- DATASET EXCERPTS -
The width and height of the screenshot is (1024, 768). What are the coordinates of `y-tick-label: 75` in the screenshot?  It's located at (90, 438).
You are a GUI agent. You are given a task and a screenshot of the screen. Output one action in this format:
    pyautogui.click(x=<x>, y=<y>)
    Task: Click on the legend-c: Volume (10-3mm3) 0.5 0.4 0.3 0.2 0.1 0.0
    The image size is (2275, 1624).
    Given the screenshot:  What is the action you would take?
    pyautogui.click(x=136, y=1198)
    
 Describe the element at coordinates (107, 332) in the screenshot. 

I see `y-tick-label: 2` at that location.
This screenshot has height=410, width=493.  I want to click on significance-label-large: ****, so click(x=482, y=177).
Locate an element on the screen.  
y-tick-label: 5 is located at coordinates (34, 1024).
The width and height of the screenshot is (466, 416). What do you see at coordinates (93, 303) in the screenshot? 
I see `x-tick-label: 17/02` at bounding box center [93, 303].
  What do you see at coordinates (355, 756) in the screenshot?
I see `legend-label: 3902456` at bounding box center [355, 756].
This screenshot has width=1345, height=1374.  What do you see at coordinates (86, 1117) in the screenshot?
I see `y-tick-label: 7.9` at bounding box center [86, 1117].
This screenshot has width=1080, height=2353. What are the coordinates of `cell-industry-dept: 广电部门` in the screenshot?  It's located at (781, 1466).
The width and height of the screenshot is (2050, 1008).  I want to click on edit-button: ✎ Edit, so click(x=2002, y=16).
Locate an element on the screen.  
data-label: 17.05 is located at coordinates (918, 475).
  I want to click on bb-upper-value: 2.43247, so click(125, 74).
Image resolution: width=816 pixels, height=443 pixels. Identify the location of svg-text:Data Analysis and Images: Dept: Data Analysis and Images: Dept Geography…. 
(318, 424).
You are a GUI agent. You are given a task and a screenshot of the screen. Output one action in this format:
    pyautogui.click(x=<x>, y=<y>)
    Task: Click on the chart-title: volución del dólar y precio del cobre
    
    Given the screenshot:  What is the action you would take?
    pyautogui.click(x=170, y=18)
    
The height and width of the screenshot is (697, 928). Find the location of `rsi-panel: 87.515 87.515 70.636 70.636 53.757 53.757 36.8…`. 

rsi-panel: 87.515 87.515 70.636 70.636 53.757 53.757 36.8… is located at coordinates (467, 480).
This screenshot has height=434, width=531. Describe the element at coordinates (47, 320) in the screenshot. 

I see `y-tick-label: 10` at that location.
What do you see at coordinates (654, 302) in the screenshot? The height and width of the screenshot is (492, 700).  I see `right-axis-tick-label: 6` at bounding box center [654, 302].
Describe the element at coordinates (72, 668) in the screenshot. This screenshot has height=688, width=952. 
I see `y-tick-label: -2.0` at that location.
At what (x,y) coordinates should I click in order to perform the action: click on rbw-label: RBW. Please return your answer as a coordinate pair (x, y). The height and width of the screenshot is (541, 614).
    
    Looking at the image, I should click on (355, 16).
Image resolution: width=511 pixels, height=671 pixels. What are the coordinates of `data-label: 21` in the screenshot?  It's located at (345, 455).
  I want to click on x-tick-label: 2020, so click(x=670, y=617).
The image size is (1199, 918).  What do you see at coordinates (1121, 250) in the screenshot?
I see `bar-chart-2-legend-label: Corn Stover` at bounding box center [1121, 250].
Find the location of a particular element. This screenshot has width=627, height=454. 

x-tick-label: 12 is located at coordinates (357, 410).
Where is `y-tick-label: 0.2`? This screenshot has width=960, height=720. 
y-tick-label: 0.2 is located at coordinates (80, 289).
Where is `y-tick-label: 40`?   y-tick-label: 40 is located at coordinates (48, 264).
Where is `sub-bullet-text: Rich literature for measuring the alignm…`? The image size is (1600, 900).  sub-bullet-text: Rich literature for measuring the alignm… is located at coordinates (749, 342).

- WHAT IS EXPECTED -
Copy all of the data above word for word.

- WRITTEN SOLUTION -
The width and height of the screenshot is (1024, 768). What are the coordinates of `y-tick-label: 75` in the screenshot?  It's located at (90, 438).
You are a GUI agent. You are given a task and a screenshot of the screen. Output one action in this format:
    pyautogui.click(x=<x>, y=<y>)
    Task: Click on the legend-c: Volume (10-3mm3) 0.5 0.4 0.3 0.2 0.1 0.0
    The image size is (2275, 1624).
    Given the screenshot:  What is the action you would take?
    pyautogui.click(x=136, y=1198)
    
 Describe the element at coordinates (107, 332) in the screenshot. 

I see `y-tick-label: 2` at that location.
This screenshot has height=410, width=493.  I want to click on significance-label-large: ****, so click(x=482, y=177).
Locate an element on the screen.  
y-tick-label: 5 is located at coordinates (34, 1024).
The width and height of the screenshot is (466, 416). What do you see at coordinates (93, 303) in the screenshot? 
I see `x-tick-label: 17/02` at bounding box center [93, 303].
  What do you see at coordinates (355, 756) in the screenshot?
I see `legend-label: 3902456` at bounding box center [355, 756].
This screenshot has width=1345, height=1374.  What do you see at coordinates (86, 1117) in the screenshot?
I see `y-tick-label: 7.9` at bounding box center [86, 1117].
This screenshot has width=1080, height=2353. What are the coordinates of `cell-industry-dept: 广电部门` in the screenshot?  It's located at (781, 1466).
The width and height of the screenshot is (2050, 1008).  I want to click on edit-button: ✎ Edit, so click(x=2002, y=16).
Locate an element on the screen.  
data-label: 17.05 is located at coordinates (918, 475).
  I want to click on bb-upper-value: 2.43247, so click(125, 74).
Image resolution: width=816 pixels, height=443 pixels. Identify the location of svg-text:Data Analysis and Images: Dept: Data Analysis and Images: Dept Geography…. 
(318, 424).
You are a GUI agent. You are given a task and a screenshot of the screen. Output one action in this format:
    pyautogui.click(x=<x>, y=<y>)
    Task: Click on the chart-title: volución del dólar y precio del cobre
    
    Given the screenshot:  What is the action you would take?
    pyautogui.click(x=170, y=18)
    
The height and width of the screenshot is (697, 928). Find the location of `rsi-panel: 87.515 87.515 70.636 70.636 53.757 53.757 36.8…`. 

rsi-panel: 87.515 87.515 70.636 70.636 53.757 53.757 36.8… is located at coordinates (467, 480).
This screenshot has height=434, width=531. Describe the element at coordinates (47, 320) in the screenshot. 

I see `y-tick-label: 10` at that location.
What do you see at coordinates (654, 302) in the screenshot? The height and width of the screenshot is (492, 700).  I see `right-axis-tick-label: 6` at bounding box center [654, 302].
Describe the element at coordinates (72, 668) in the screenshot. This screenshot has height=688, width=952. 
I see `y-tick-label: -2.0` at that location.
At what (x,y) coordinates should I click in order to perform the action: click on rbw-label: RBW. Please return your answer as a coordinate pair (x, y). The height and width of the screenshot is (541, 614).
    
    Looking at the image, I should click on (355, 16).
Image resolution: width=511 pixels, height=671 pixels. What are the coordinates of `data-label: 21` in the screenshot?  It's located at (345, 455).
  I want to click on x-tick-label: 2020, so click(x=670, y=617).
The image size is (1199, 918).  What do you see at coordinates (1121, 250) in the screenshot?
I see `bar-chart-2-legend-label: Corn Stover` at bounding box center [1121, 250].
Find the location of a particular element. This screenshot has width=627, height=454. 

x-tick-label: 12 is located at coordinates (357, 410).
Where is `y-tick-label: 0.2`? This screenshot has width=960, height=720. 
y-tick-label: 0.2 is located at coordinates (80, 289).
Where is `y-tick-label: 40`?   y-tick-label: 40 is located at coordinates (48, 264).
Where is `sub-bullet-text: Rich literature for measuring the alignm…`? The image size is (1600, 900).  sub-bullet-text: Rich literature for measuring the alignm… is located at coordinates (749, 342).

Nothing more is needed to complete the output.